Thursday, November 21, 2019

How The Media Distorts Stories About Well-Known People

The effects of the media today can be far reaching and devastating to people’s lives. It can take matters that should be handled within a company and broadcast it for all the public to know. If the parties happen to be celebrities or in entertainment, it can damage their reputation to the point that they are unable to repair it over an action that could be deemed less than severe. An uncomfortable situation that was handled properly.

Driving up ratings and getting views of an online story seem to be more important to today's media than keeping a person's reputation intact. Media will report on a story before getting all the facts, sometimes even salaciously twisting the truth all to get some extra clicks. However, once the truth is found it is usually too late and the party who is perceived as guilty has a tarnished reputation that may be unable to be restored. The media zones in on what sells, which apparently, these days includes a person side hugging a female employee or a female employee going to HR with a fair complaint, instead of looking at the truth of a corporation failing to protect an employee who did what was asked of him and a woman who went to HR with a respectful concern. Both sacrificed to the media.

The instance I'm referring to is about a complaint that was made by one female employee of a major network concerning a male co-worker. She felt that a "side hug" that he gave her was inappropriate for the workplace. She felt uncomfortable. The situation was handled by additional Human Resources training for the male employee. This would have been the same protocol that any corporation in this nation would have done. This seemed to be acceptable for both sides of the party and the training was completed, and the woman was pleased with the results.

However, this unrelated interaction has somehow made the news for driving traffic to websites because the woman ended up quitting the studio due to her concerns about being punished by the HR department for coming forward with a complaint. The male employee, who happened to be a producer of the project that both were working on, had his name dragged through the mud for an action that wasn't even related to her leaving. While the training was completed and both parties seemed satisfied, in the end there was a loss of reputation and the female employee left her job.

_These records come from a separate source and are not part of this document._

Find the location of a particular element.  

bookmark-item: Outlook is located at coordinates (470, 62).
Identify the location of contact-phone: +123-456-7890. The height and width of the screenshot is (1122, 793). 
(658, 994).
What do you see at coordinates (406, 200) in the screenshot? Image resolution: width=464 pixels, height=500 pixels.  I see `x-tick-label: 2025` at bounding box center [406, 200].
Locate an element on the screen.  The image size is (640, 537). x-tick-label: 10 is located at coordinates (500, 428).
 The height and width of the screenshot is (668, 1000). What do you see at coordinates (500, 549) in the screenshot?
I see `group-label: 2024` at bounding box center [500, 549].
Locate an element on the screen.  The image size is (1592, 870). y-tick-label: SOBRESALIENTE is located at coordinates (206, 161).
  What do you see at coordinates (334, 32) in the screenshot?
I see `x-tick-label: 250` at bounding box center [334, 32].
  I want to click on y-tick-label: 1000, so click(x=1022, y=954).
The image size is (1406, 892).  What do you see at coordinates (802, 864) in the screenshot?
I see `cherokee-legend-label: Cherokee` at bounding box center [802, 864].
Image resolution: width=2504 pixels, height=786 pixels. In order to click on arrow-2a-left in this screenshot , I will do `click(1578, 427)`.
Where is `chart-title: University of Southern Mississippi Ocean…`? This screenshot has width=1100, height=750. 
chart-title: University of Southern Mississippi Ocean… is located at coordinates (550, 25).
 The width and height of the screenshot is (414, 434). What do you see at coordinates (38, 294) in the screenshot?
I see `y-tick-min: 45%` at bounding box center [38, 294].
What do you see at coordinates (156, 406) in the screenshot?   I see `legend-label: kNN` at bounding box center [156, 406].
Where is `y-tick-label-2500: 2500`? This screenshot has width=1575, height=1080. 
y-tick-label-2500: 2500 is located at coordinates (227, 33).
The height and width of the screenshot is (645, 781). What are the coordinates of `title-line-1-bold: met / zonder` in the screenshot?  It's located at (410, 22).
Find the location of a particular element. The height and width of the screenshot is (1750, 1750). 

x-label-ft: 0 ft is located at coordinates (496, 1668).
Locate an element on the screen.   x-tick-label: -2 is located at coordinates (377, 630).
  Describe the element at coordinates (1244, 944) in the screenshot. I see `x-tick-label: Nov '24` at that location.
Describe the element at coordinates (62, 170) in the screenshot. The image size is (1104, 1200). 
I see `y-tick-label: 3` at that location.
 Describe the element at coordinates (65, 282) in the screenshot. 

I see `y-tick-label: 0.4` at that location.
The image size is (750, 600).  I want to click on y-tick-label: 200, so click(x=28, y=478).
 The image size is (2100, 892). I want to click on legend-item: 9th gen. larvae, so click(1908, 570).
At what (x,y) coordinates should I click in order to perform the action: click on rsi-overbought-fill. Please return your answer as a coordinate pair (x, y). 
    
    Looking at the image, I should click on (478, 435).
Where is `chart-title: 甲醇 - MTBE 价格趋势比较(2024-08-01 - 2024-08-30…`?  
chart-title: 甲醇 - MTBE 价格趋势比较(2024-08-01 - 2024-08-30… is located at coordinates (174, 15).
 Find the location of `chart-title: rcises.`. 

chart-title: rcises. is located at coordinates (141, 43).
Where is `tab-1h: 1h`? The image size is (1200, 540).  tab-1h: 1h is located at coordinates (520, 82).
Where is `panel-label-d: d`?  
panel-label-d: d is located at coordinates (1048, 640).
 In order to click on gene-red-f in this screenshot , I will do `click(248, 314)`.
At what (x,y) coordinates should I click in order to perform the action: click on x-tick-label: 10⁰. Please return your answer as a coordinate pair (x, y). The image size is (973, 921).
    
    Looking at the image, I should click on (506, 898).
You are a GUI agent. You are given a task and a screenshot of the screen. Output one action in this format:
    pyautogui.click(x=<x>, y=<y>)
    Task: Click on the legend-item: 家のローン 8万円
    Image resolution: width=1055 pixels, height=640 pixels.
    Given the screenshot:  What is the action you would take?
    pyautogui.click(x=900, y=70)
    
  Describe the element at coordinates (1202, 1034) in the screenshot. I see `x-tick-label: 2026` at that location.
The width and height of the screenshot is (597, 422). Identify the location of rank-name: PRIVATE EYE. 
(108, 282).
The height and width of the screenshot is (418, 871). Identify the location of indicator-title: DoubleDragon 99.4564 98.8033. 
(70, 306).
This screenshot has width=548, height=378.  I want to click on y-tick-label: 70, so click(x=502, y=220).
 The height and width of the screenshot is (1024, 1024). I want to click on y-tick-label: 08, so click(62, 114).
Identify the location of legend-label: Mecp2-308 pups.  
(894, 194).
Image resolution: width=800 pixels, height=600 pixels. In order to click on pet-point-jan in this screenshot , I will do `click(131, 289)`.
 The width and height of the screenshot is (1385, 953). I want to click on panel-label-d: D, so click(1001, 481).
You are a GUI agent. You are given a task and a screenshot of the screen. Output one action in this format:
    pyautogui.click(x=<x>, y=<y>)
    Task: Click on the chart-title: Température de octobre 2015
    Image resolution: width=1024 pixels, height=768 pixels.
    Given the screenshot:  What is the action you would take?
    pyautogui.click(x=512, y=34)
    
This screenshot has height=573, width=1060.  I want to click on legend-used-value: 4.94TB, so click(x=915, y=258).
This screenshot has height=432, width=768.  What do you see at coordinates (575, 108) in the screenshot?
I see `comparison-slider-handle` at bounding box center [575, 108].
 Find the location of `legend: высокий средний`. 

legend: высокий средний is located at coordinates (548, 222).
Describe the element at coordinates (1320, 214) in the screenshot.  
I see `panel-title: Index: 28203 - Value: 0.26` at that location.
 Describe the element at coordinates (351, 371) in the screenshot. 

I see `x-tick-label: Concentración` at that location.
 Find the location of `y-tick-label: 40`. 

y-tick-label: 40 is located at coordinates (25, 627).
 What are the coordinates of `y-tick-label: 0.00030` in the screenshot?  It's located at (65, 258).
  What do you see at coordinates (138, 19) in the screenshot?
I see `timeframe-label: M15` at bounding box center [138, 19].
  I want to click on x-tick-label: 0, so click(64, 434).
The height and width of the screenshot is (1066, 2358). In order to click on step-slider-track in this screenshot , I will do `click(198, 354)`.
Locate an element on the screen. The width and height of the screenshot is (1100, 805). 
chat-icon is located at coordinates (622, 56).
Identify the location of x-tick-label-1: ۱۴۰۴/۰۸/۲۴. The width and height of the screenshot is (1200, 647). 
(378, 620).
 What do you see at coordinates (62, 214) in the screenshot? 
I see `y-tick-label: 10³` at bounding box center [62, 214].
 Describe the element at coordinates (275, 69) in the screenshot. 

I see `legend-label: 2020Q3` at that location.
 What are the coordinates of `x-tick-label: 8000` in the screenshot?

Sensationalism makes money for the media so finding the juiciest story while avoiding researching the entire truth seems to the norm today. They took what was entirely a Human Resource issue within a network and presented it as a much more serious case. In the end, a woman quit her job and a man's integrity was put into question over something that was meant to be a teaching experience. It is time that the media takes a step back and thinks about what they publish before they press the button to upload the story. The parties involved and the public would benefit from them taking an ounce of caution before they offer out a story as the complete truth.